Exercise objective |
Your job is to retype the records exactly while dropping every picture.

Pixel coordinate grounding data
┌────────
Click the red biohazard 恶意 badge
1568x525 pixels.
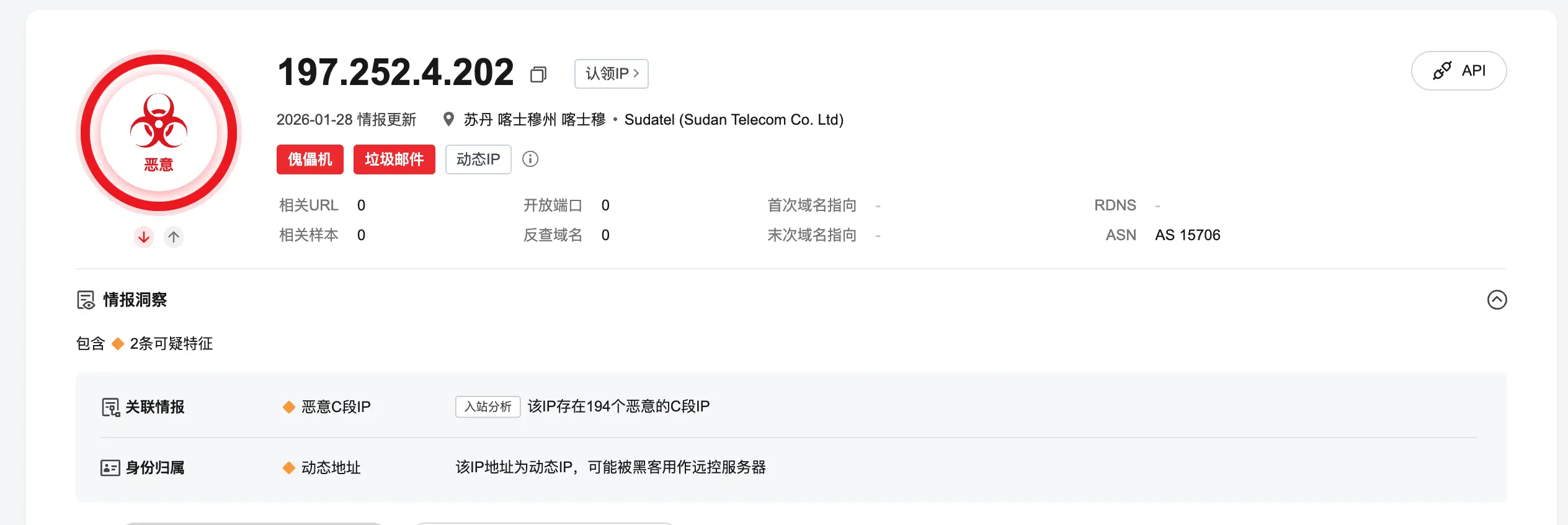tap(159, 132)
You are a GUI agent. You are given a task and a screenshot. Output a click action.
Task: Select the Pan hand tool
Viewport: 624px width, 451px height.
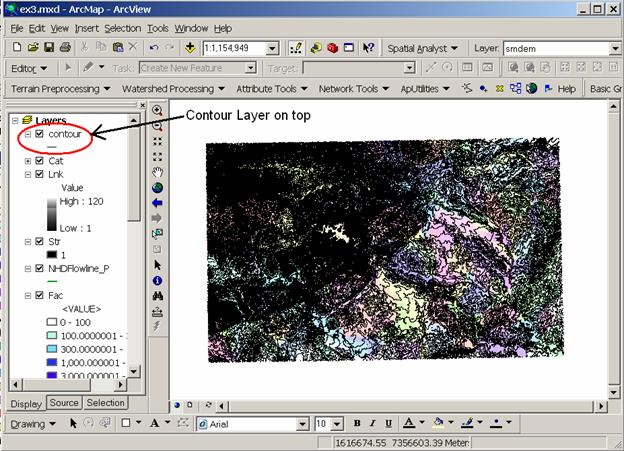click(157, 172)
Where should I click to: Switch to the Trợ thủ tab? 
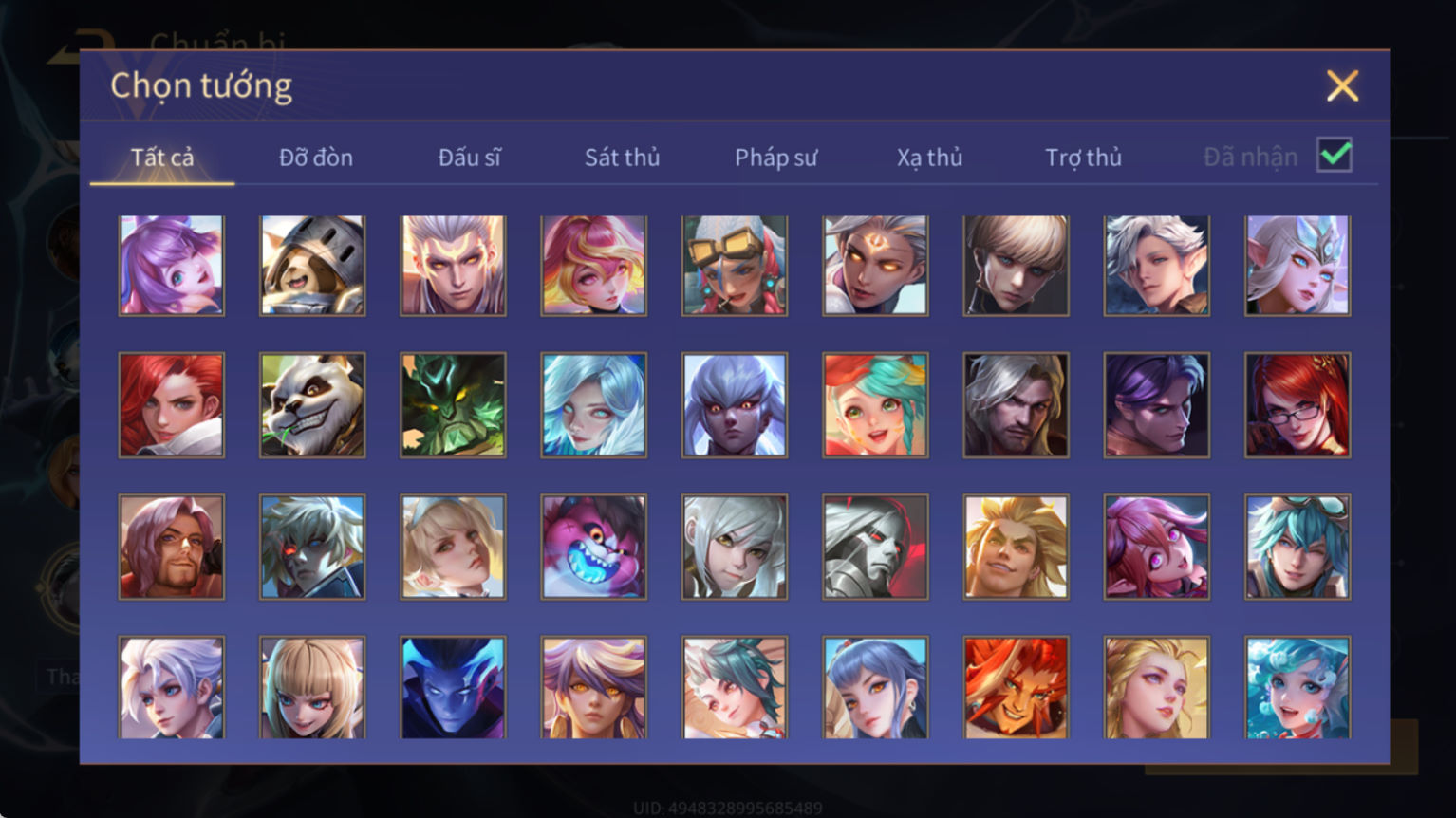coord(1083,158)
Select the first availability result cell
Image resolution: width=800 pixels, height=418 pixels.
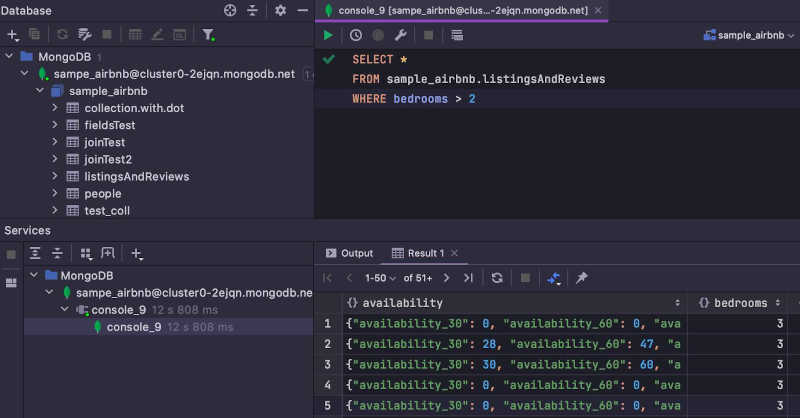pyautogui.click(x=514, y=324)
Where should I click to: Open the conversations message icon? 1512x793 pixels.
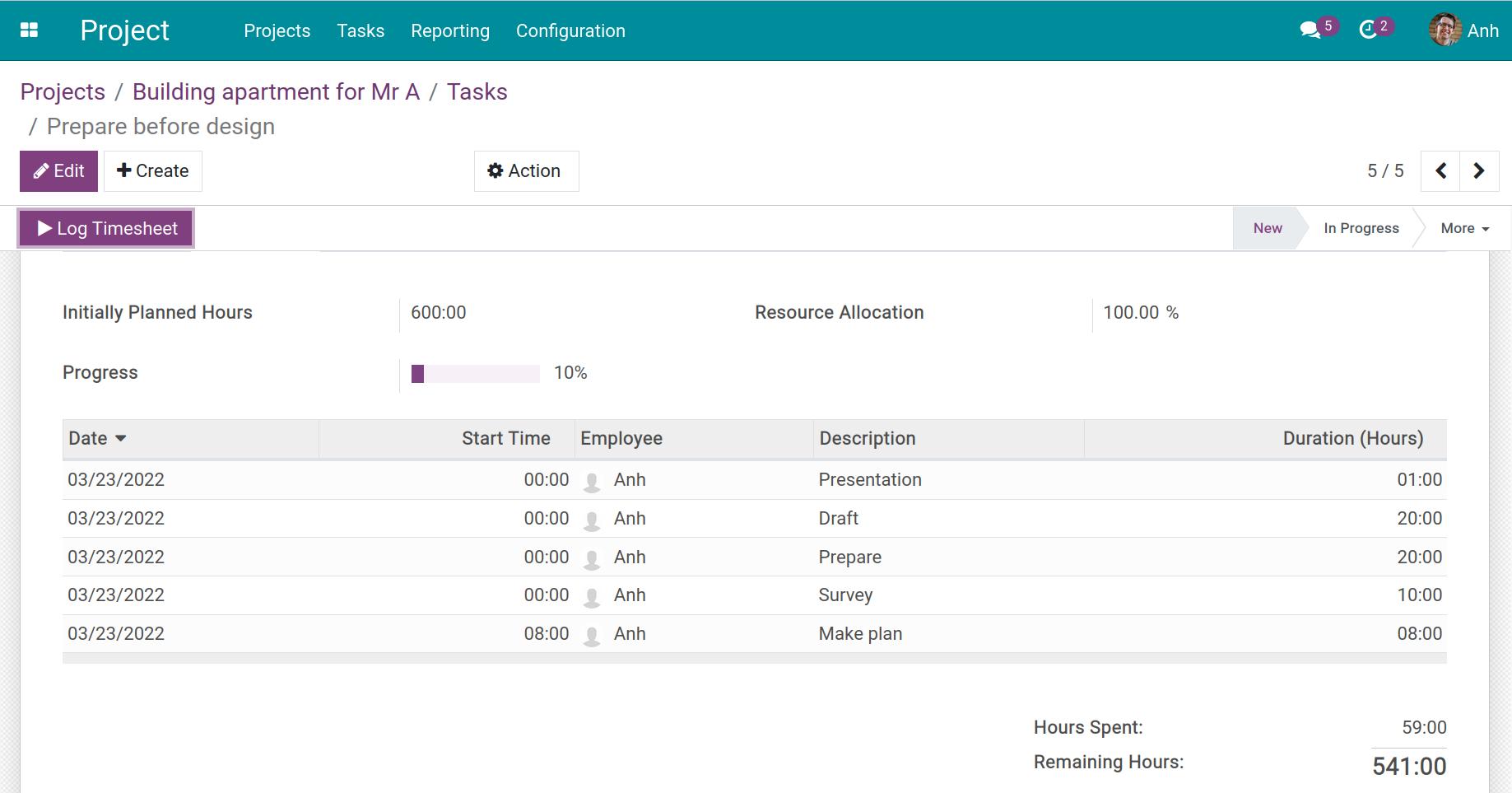1309,30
└────────
Worked solution |
Click the red biohazard 恶意 badge
1568x525 pixels.
tap(159, 132)
You are a GUI agent. You are given a task and a screenshot. Output a click action.
Task: Select the Pan hand tool
Viewport: 624px width, 451px height.
click(157, 172)
Where should I click to: Switch to the Trợ thủ tab? 
coord(1083,158)
Select the first availability result cell
Image resolution: width=800 pixels, height=418 pixels.
pyautogui.click(x=514, y=324)
Where should I click to: Open the conversations message icon? 1512x793 pixels.
1309,30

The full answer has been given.